This effect can be seen in the results of rados bench when plotted over time.
In this graph, bandwidth is plotted in green and commit times are impulses in red:
This effect made it very hard to generate repeatable write benchmark results. It
was assumed the cause was activity within the NVME controller when the available
resource of free blocks became depleted.
Scaling the Client Load
During idle periods on the JULIA system it was possible to harness
larger numbers of KNL systems as Ceph benchmark clients. Using concurrent runs
of rados bench and aggregating the results, we could get a reasonable idea of
Ceph's scalability (within the bounds of the client resources availalbe).
We were able to test with up configurations of to 20 clients at a time:
It was interesting to see how the cluster performance became erratic under
heavy load and high client concurrency.
The storage cluster BIOS and kernel parameters were reconfigured
to a low-latency / high-performance profile, and processor C-states
were disabled. This appeared to help with sustaining performance under
high load (superimposed here in black):
Recalling that the raw I/O read performance of each OSD server was benchmarked
at 5200 MB/s, giving an aggregate performance across all four servers of 20.8 GB/s,
our peak RADOS read performance of 16.5 GB/s represents about 80% of peak raw performance.
At this point, microcode and kernel mitigations were applied for the Spectre/Meltdown
CVEs. After retesting, the raw I/O read performance the aggregate performance per OSD
server was found to have dropped by over 15%, from 5200 MB/s to 4400 MB/s.
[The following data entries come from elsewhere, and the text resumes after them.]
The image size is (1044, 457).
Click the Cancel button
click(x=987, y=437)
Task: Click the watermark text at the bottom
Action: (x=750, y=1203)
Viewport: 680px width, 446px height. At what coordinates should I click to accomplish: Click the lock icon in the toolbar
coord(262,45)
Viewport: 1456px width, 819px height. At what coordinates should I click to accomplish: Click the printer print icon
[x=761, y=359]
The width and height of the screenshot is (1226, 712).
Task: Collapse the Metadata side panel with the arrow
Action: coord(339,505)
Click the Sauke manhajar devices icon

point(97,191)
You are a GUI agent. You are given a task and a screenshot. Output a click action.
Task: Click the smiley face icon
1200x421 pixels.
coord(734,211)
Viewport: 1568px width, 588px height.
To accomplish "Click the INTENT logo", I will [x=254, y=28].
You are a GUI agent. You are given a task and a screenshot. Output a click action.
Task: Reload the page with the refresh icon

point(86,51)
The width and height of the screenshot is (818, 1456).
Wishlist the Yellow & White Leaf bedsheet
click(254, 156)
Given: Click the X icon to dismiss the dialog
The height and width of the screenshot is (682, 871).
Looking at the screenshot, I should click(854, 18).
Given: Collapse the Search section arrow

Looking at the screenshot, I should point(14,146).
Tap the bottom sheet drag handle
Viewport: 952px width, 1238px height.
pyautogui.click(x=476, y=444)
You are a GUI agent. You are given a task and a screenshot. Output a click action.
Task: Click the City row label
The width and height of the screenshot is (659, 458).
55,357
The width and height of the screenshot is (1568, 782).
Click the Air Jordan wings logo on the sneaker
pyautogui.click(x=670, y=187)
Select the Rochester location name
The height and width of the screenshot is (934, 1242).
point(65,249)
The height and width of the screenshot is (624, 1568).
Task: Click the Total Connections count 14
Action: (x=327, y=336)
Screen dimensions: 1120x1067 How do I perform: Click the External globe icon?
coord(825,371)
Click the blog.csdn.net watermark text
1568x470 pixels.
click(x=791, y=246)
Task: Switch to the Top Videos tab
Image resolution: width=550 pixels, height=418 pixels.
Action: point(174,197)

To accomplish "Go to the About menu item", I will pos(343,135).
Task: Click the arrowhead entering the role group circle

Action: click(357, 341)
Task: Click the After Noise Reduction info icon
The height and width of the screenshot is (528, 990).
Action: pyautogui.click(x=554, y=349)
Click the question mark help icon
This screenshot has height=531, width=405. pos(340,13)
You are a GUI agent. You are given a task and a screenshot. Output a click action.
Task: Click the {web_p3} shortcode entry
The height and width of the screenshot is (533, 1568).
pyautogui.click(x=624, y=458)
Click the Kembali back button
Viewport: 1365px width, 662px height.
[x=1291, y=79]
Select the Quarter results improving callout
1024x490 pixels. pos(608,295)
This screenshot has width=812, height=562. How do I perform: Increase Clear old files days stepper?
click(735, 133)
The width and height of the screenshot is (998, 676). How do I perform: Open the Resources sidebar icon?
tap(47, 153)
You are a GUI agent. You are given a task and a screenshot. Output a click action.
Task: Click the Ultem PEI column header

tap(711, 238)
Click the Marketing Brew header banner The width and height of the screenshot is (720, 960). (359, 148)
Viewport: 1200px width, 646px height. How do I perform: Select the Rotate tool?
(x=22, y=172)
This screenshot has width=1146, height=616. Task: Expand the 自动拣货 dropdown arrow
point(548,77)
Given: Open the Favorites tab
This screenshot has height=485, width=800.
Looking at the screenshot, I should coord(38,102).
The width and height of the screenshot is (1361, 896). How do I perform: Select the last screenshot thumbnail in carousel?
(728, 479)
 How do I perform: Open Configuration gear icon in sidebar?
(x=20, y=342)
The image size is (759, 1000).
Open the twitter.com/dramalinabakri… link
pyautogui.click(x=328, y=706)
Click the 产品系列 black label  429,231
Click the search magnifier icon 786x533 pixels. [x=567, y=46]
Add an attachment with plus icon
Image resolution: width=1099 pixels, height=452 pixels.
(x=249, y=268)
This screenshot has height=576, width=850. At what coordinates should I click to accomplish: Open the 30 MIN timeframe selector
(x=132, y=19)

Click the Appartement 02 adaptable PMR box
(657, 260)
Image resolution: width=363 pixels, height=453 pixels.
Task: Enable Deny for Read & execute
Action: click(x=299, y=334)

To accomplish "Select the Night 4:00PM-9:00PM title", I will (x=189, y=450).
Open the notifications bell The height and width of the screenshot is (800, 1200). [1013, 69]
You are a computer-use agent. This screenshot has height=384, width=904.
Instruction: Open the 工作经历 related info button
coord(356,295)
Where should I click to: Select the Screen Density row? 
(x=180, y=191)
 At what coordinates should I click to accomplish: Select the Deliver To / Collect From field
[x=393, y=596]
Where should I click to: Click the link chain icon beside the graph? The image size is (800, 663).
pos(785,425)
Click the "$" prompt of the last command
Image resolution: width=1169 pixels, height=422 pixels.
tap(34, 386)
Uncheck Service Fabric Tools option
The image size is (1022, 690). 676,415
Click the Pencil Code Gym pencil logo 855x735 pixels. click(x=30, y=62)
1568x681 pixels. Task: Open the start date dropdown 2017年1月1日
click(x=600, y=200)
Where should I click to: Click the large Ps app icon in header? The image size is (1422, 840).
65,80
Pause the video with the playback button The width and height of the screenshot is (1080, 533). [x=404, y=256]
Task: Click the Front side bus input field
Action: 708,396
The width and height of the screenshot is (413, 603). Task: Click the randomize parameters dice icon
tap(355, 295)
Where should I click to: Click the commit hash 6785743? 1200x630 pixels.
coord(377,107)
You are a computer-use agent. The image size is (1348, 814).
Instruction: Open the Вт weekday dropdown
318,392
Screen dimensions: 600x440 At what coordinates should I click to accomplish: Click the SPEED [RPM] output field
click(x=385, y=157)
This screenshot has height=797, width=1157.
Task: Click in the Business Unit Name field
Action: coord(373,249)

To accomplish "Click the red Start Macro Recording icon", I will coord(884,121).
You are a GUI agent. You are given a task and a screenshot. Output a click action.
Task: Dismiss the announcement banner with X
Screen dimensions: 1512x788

The aggregate
raw read performance of the Ceph cluster was now 17.6 GB/s.
Luminous to Mimic
Along with numerous improvements and optimisations, the Mimic release also heralded
the deprecation of support for raw partitions for OSD backing, in favour of standardising
on LVM volumes.
Using an Ansible Galaxy role,
we zapped our cluster and recreated a similar configuration within LVM. We retained the
same configuration of four OSDs associated with each physical NVME device. Benchmarking
the I/O performance using fio revealed little discernable difference.
We redeployed the cluster using LVM and ceph-ansible and re-ran the rados bench tests.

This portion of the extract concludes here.